Topological space where continuous functions to itself are exactly the constant functions and the identity

Question

In any topological space $X$, the identity function on $X$ and any constant function $X\rightarrow X$ are necessarily continuous. Does there exist an infinite topological space such that these functions are the only continuous functions $X\rightarrow X$?

I require the space to be infinite since there are finite examples such as the one-point space, and the space $\{1,2\}$ with open sets $\{\emptyset,\{1\},\{1,2\}\}$. Although I am not aware of any finite examples with more than two points, so those could be of interest to me too.

The only further progress I've made is that such a space must be connected: otherwise write $X$ as a disjoint union of nonempty open sets $U\cup V$. A map sending $U$ to one point and $V$ to a different point is then continuous.

Answer 1

Yes, there exist such spaces, they can even be very nice! In 1967 Cook constructed a compact metric connected space, now known as the Cook continuum which has exactly the property you're asking for.

Answer 2

About your second question:
Let $X$ be a finite space with this property. Then $X$ has at most 2 elements:

Assume $|X| \ge 3$. $X$ is T0 [Assume not, then there are distinct $x, y \in X$ such that $x \in \overline{\{y\}}$ and $y \in \overline{\{x\}}$. It is easy to see that the transposition $\tau_{x,y}$ which exchanges $x$ and $y$ and leaves every other element untouched, is a homeomorphism.]

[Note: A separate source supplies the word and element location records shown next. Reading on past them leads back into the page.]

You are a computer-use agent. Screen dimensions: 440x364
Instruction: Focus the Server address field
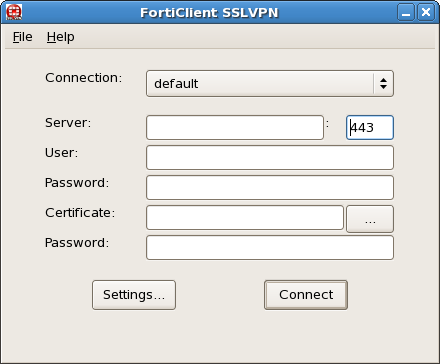[x=235, y=128]
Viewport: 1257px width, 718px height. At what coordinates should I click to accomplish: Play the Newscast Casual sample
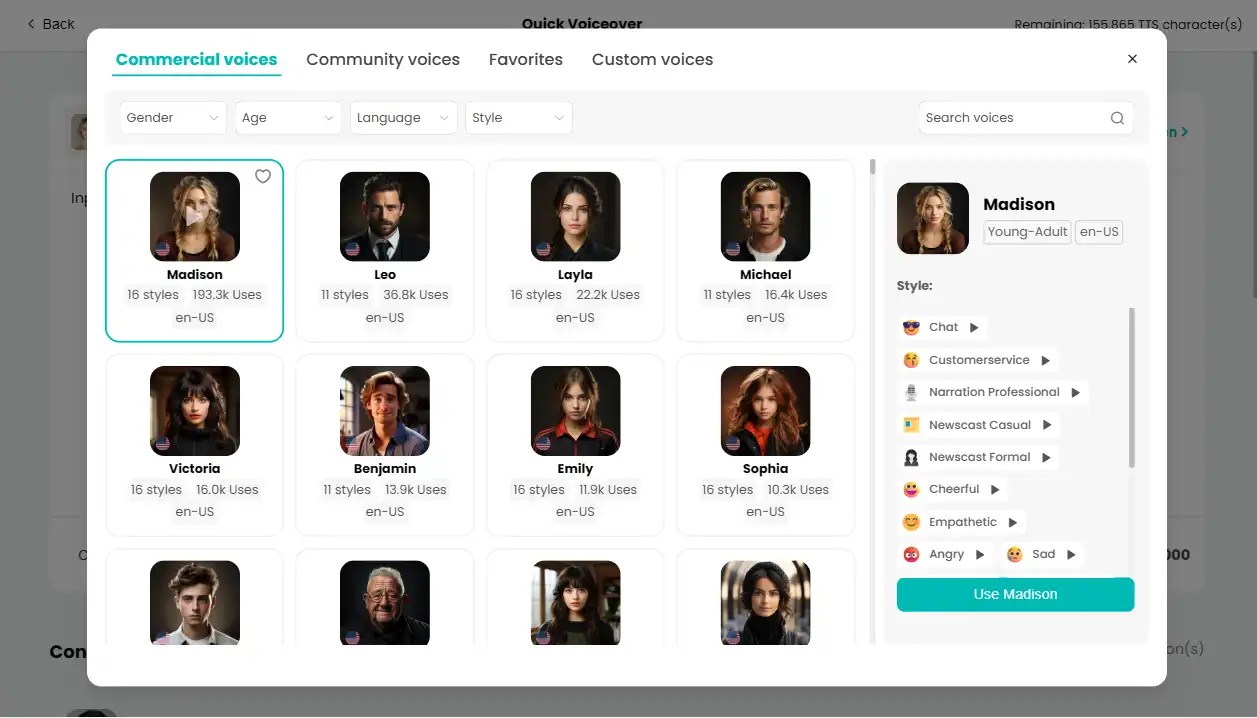pyautogui.click(x=1046, y=425)
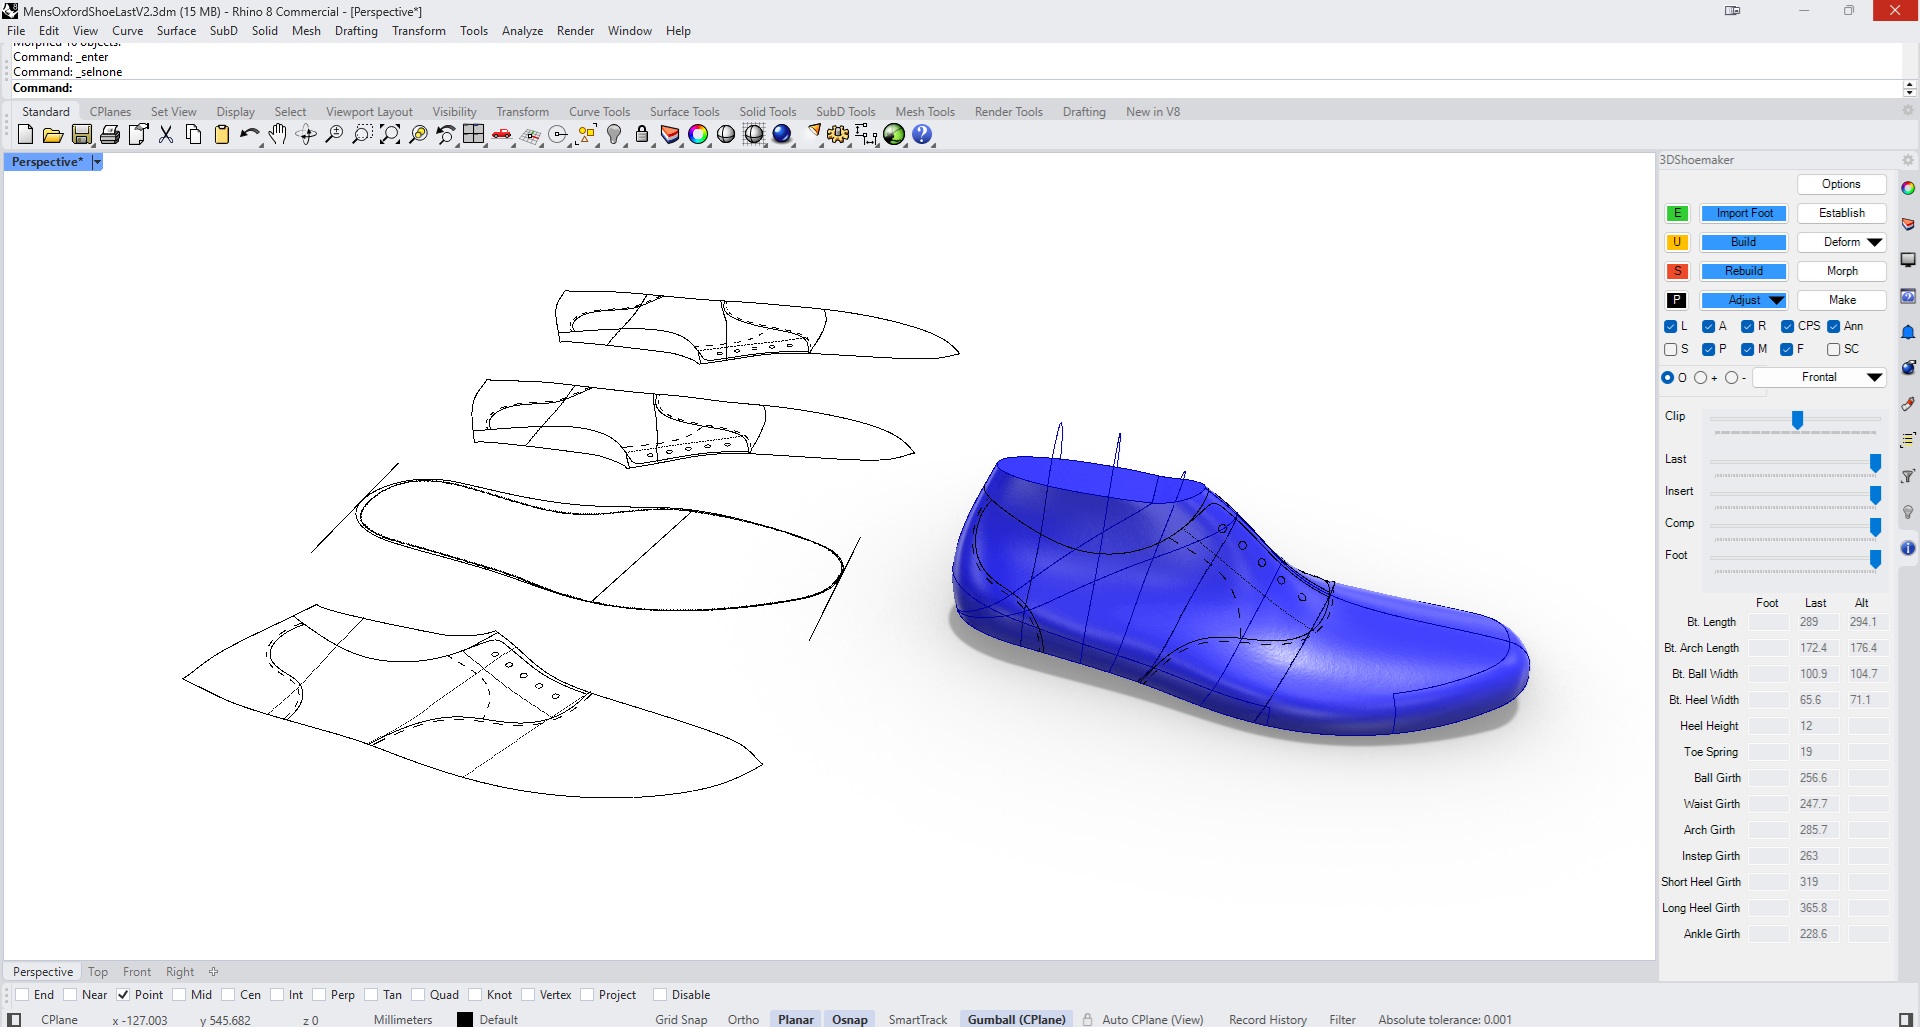Click the Morph button
Screen dimensions: 1920x1027
[1841, 272]
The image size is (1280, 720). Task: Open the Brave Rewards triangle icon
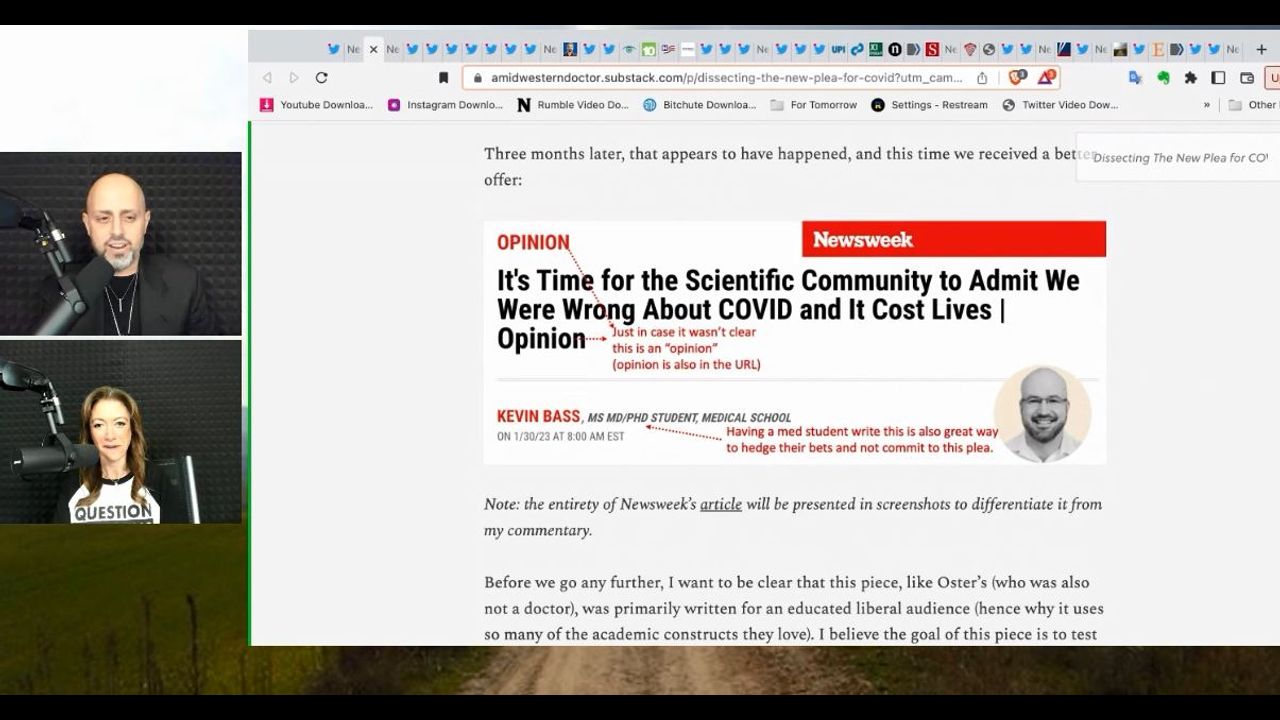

Since $X$ is finite, there is a partial order $\le$ on $X$, such that the open sets are exactly the upper bounds of $X$ with respect to $\le$.

There exist $a, b, c \in X$ such that $b < c$ and $b \nleq a$.
[If X contains a chain of at least three elements, we are done. Since X is not discrete, there exist $b, c \in X$ with $b < c$. If $b$ is not the minimum of $X$, we are done. So let $b=$ min $(X)$, all other elements incomparable. Pick $d \in X \setminus \{b, c\}$. Then it is easy to see that the transposition $\tau_{c,d}$ is a homeomorphism.This proves the claim.]

Now define
$f: X \rightarrow X, f(x) := \left\{ \begin{array}{c@{, }l} x, & b \le x \\ b, & b \nleq x \end{array} \right.$

It is easy to see that f is increasing, hence continuous. Moreover, $f(a) = b$, $f(c) = c \neq b$. Hence $f$ is neither the identity map, nor constant. Contradicition!